Schrijfopdracht a:
Geef in de records de regels vanaf de regel met "Given: Open the Firewall de Windows icon" tot en met het einde van de records ongewijzigd terug. Laat de afbeeldingen daarbij weg.

Tekstblok:
============

Column nr 55 

Nee, ik heb het niet over rommel in de Sperwerstraat of langs de Waterweg. Ik vind onze stad best opgeruimd en bewonder de inzet van de mensen die steeds weer de troep van anderen van de dijk halen. Natuurlijk is er teveel zwerfafval en is plastic een probleem op zee en land. Maar in dit geval gaat het om iets anders.

Ik kom regelmatig in verpleeghuis DrieMaasHave. Elke twee weken lees en bespreek ik met een aantal bewoners een fragment uit de Bijbel. Dat blijf ik inspirerend vinden. Twee weken terug heb ik een beetje meegeholpen in de zogenaamde ‘mannenweek’. Heerlijk wandelen langs de Waterweg en luisteren en kijken naar verhalen over Maassluis in vroeger tijden bijvoorbeeld. En ik ga ook bij verschillende bewoners individueel op bezoek.

============

Schrijfopdracht b:
Typ uit de column het stuk van "Column nr 55" tot en met "om iets anders." letterlijk over.

Records voor het opsporen van items
============

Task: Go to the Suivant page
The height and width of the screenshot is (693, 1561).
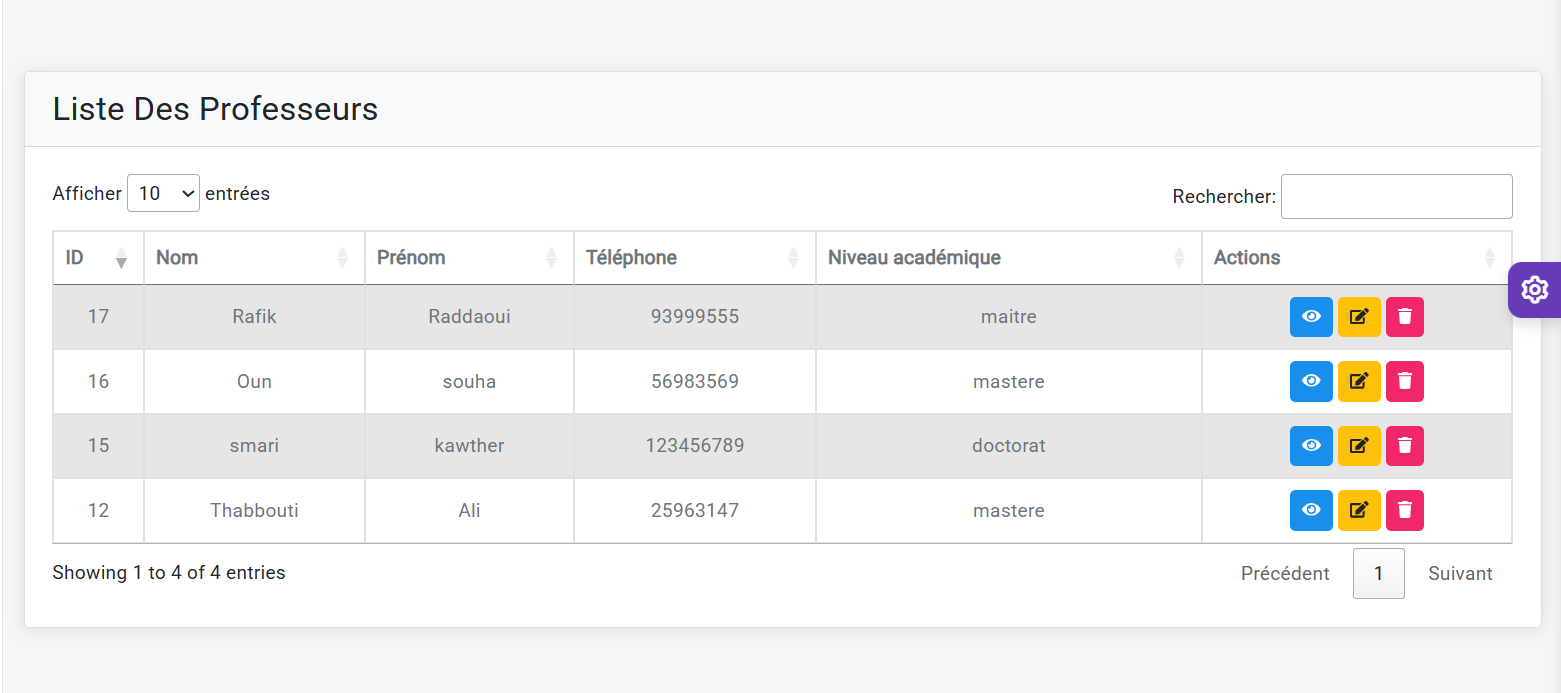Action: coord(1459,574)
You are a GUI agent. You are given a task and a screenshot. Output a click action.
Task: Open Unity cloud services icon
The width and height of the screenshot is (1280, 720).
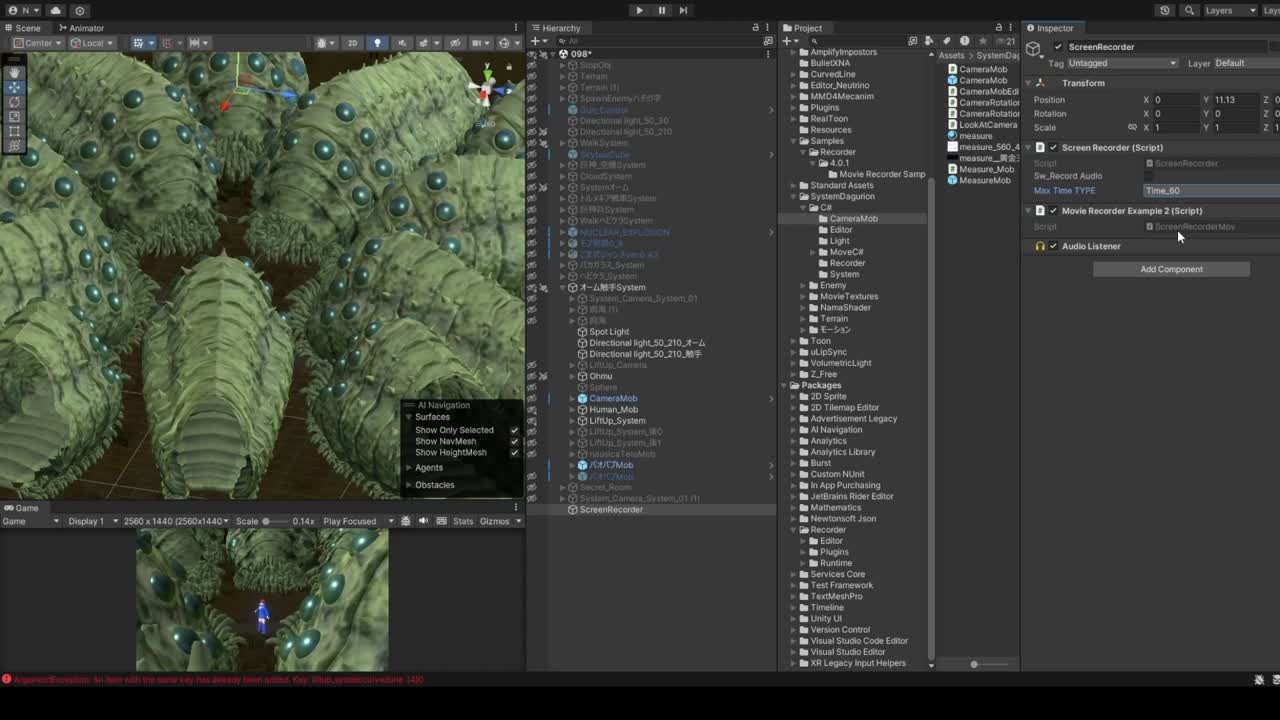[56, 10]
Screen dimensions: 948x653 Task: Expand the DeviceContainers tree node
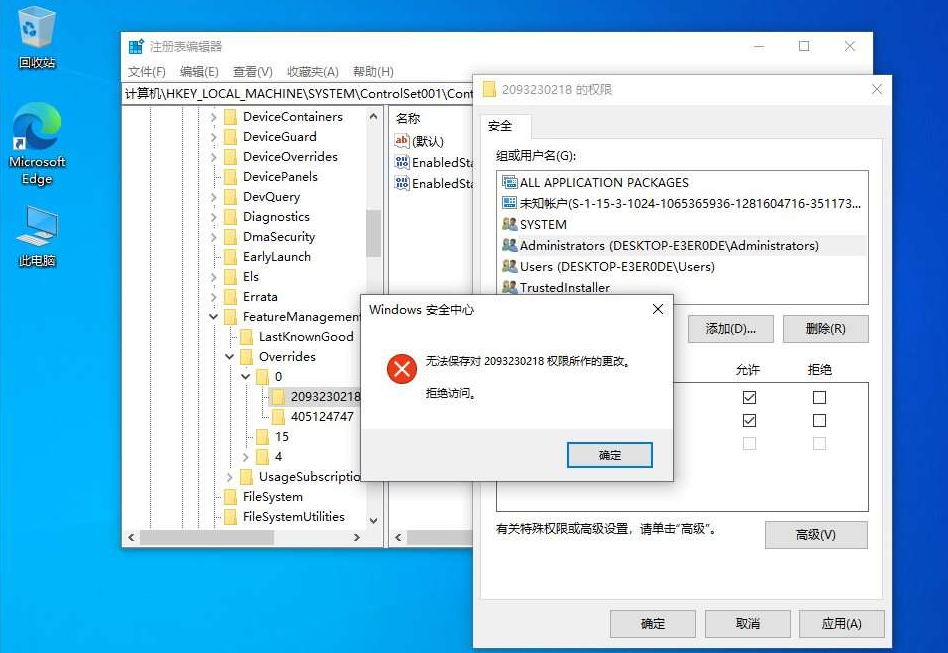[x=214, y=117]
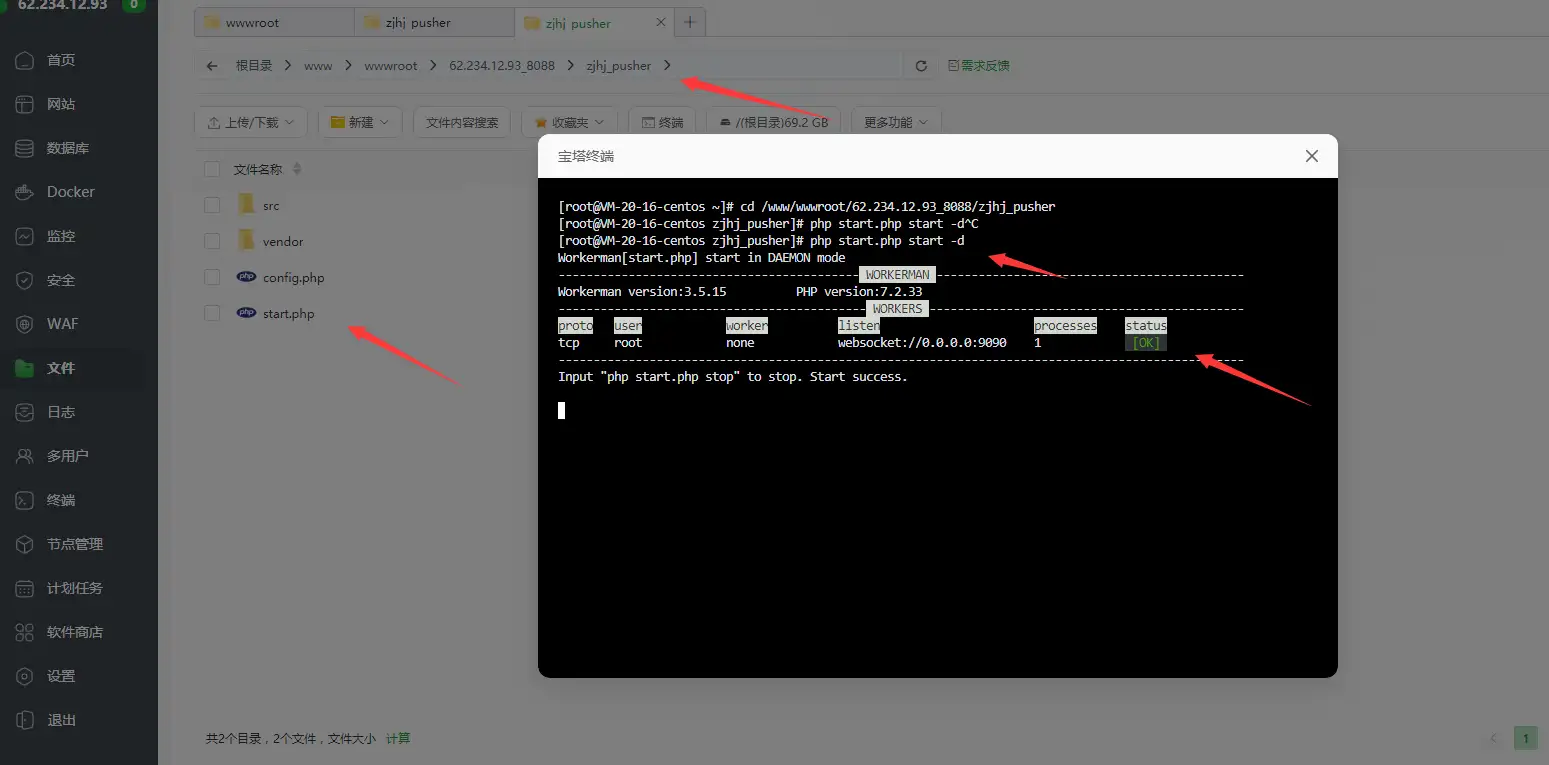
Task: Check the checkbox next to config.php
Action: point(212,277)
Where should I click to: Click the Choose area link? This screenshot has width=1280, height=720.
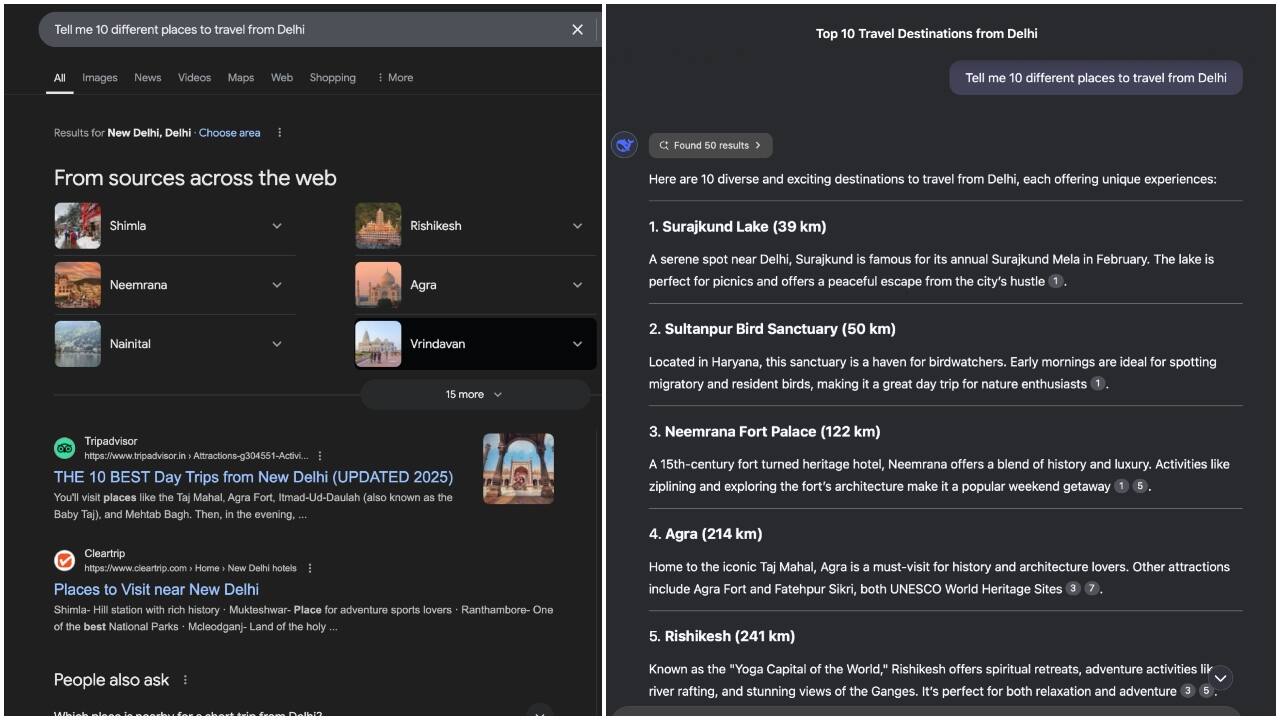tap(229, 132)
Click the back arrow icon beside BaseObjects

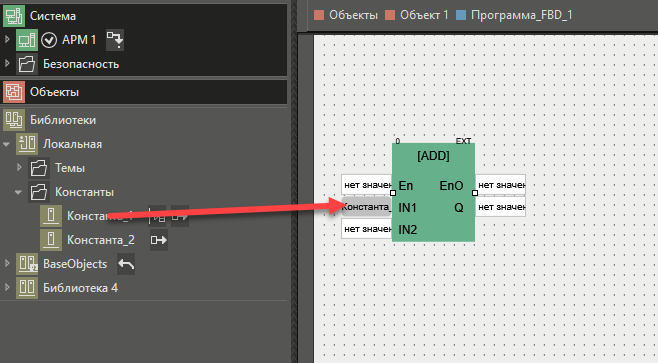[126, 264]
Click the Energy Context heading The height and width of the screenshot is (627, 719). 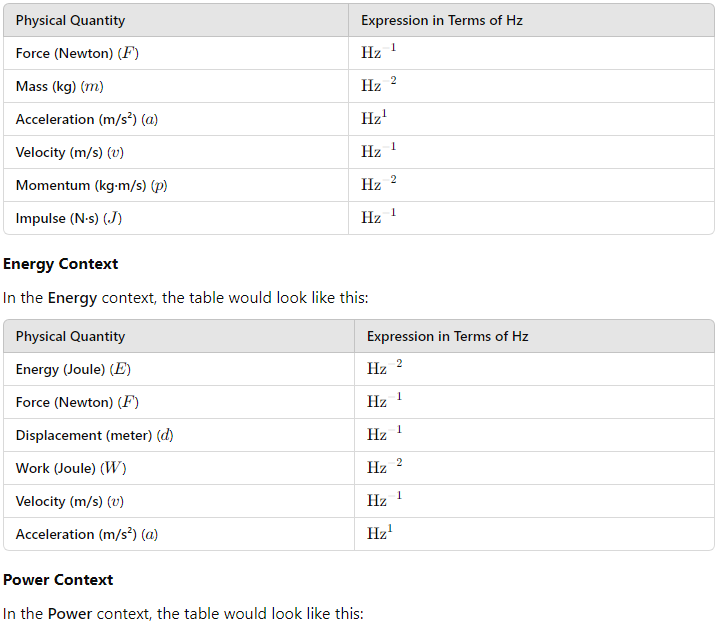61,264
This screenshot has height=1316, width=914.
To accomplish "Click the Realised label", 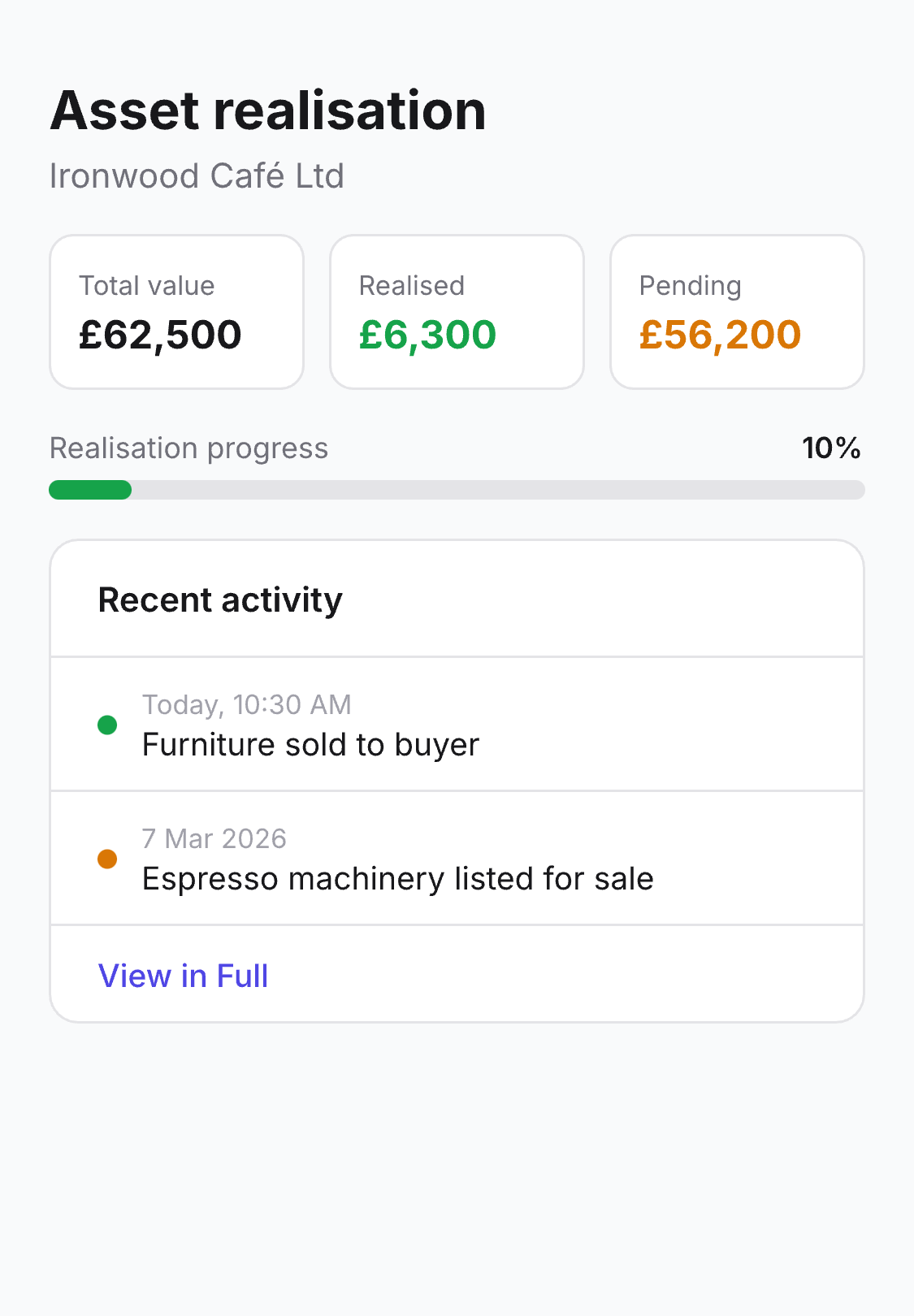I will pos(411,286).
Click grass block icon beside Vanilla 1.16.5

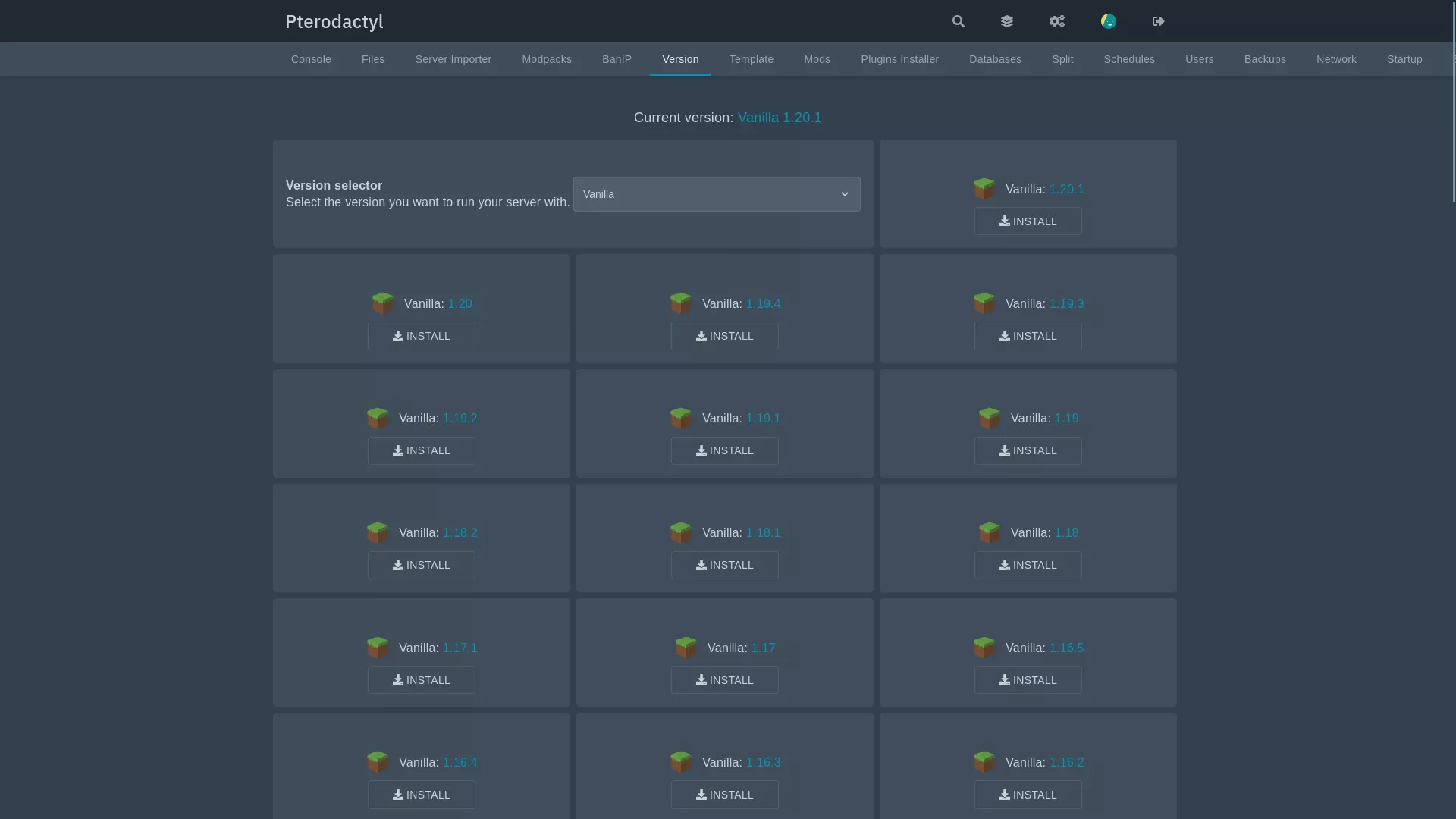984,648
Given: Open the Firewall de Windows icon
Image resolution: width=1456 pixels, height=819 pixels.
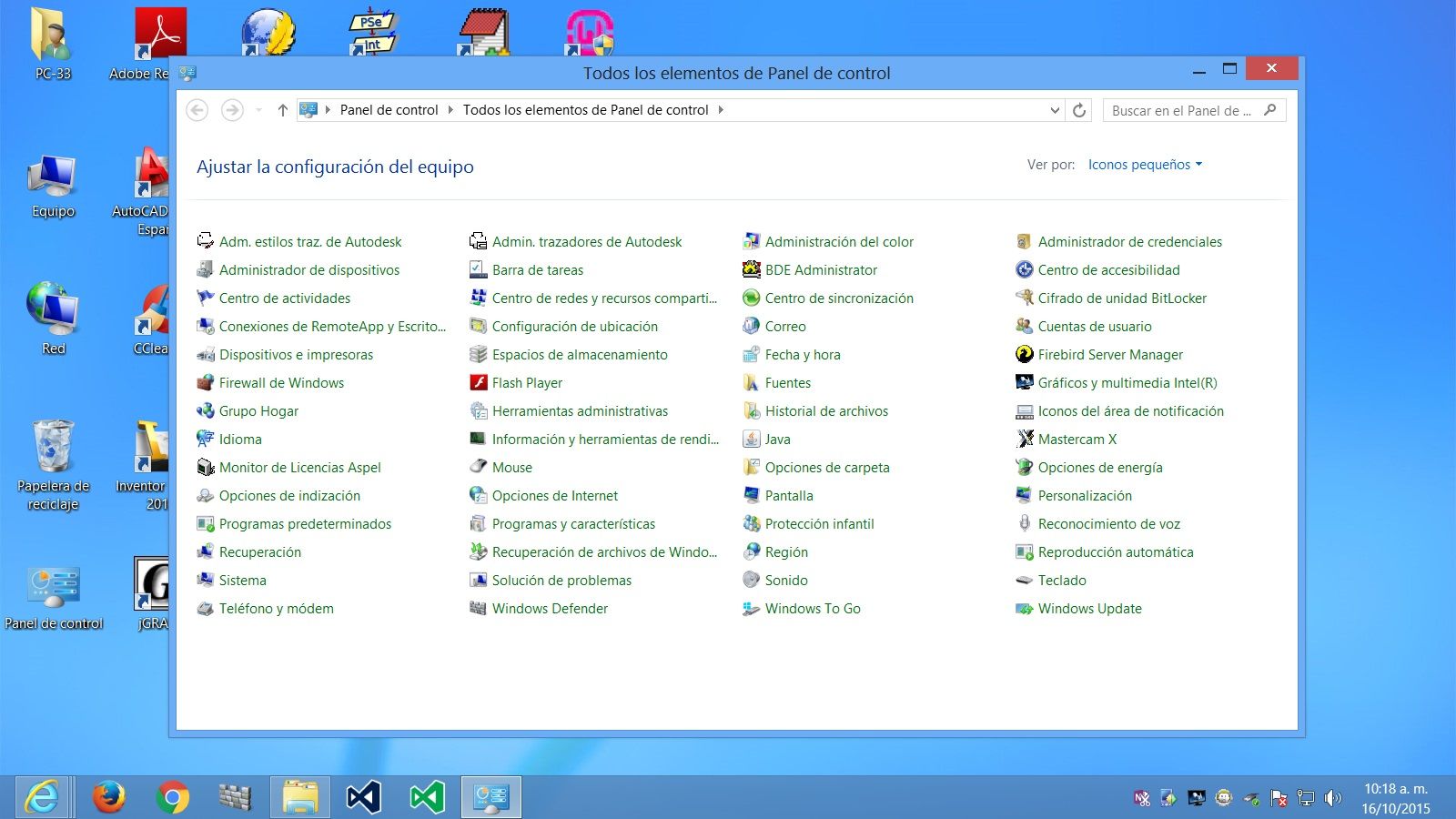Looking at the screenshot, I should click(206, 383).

============

Uitwerking opdracht a:
Given: Open the Firewall de Windows icon
Image resolution: width=1456 pixels, height=819 pixels.
Looking at the screenshot, I should click(206, 383).

Uitwerking opdracht b:
Column nr 55 

Nee, ik heb het niet over rommel in de Sperwerstraat of langs de Waterweg. Ik vind onze stad best opgeruimd en bewonder de inzet van de mensen die steeds weer de troep van anderen van de dijk halen. Natuurlijk is er teveel zwerfafval en is plastic een probleem op zee en land. Maar in dit geval gaat het om iets anders.